Reproduce word for word the part of the passage on Apollo spacecraft 012 between "On August 19, 1966, spacecraft" and "United States government.", inclusive.

[Source passage]

··········

But Rees was referring to the S-II. The C.S.M. was doing much better, as North American began funneling some of its best people into the Downey plant. North American’s director of engineering, George Jeffs, a rising star with a professional reputation matching any in NASA, was sent over to reinforce program manager Dale Myers as his deputy manager and chief engineer. Jeffs brought with him a small cadre of his own people and cut the number of engineers in the program from 4,000 to 2,000. “We had lots of areas to clean up,” Jeffs recalled, “lots of areas to get down to the meat and potatoes, and get rid of some of the ice cream,” and he proceeded briskly. Houston, remembering the early years of the space program, hoped that the experience with North American was going to turn out like McDonnell on the Mercury and Gemini capsules—a slow start, then accelerating progress as they moved over the hump of the learning curve.

On August 19, 1966, spacecraft number 012, the first Apollo designated for a manned mission, was ready for the Contractor’s Acceptance Readiness Review (CARR). This was a major event in the life of every spacecraft, the moment when it was officially judged to have met the specifications of the contract and became the property of the United States government.

The CARR for spacecraft 012 was held at the North American facility in Downey, a sprawling complex of hangars and manufacturing plants ten miles east of Los Angeles International Airport. Joe Shea presided over the meeting, which was held in the low fieldstone building of 1940s vintage that served as office space for the North American executives. The astronauts who would fly 012 were there: Gus Grissom, one of the original seven astronauts and the second American to fly in space; Ed White, the first man to walk in space; and a rookie astronaut, Roger Chaffee. Also present were Faget, representing Engineering, Chris Kraft, representing Flight Operations, and a dozen other senior people from Houston, plus all the senior North American executives responsible for the C.S.M. contract.

Shea opened the meeting by saying, “This is not a meeting to bring up old bitches. It’s a meeting specifically concerned with spacecraft 012 and its suitability to leave the plant and begin the checkout procedures and booster mating procedures down at the Cape.” He cautioned everyone not to get “ourselves all tangled up between design changes and the specific checkout of this spacecraft as it is presently configured.”

Spacecraft 012 had been moving slowly, Shea acknowledged. “It’s still not completely through all its tests and the CARR is in that sense somewhat provisional but I intend to go ahead with it anyway.” He was in high spirits that day, clicking through the items, punning, arbitrating disagreements. The atmosphere was relaxed, with wisecracks and laughter punctuating the discussion.

··········

[Recorded data]
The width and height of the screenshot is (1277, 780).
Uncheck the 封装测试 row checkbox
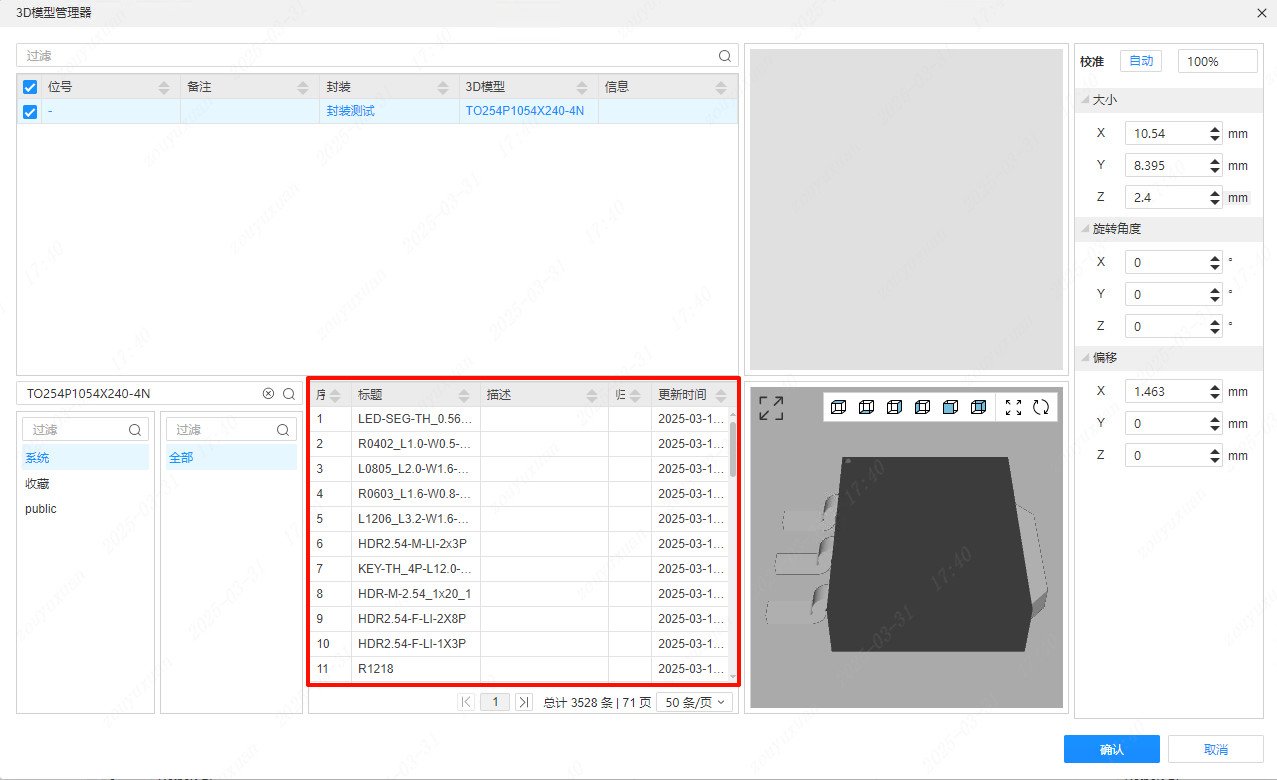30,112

··········

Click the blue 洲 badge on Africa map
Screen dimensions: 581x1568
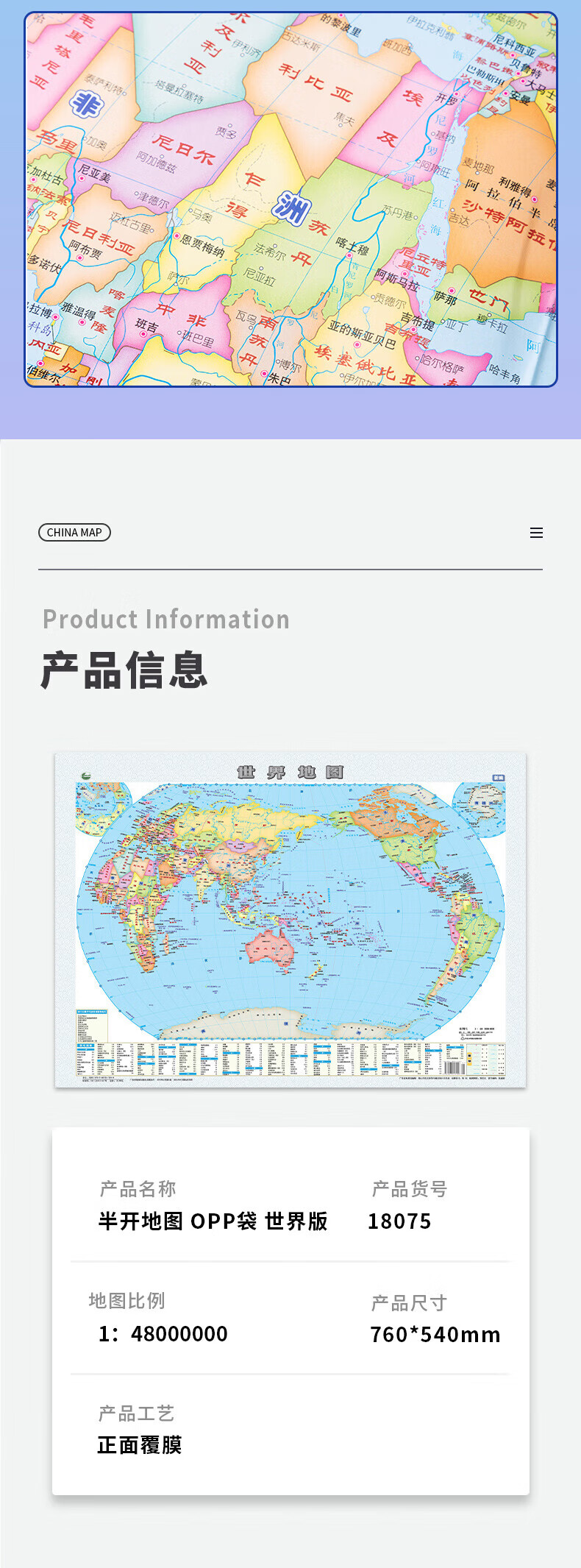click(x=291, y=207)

··········

[Answer space]
On August 19, 1966, spacecraft number 012, the first Apollo designated for a manned mission, was ready for the Contractor’s Acceptance Readiness Review (CARR). This was a major event in the life of every spacecraft, the moment when it was officially judged to have met the specifications of the contract and became the property of the United States government.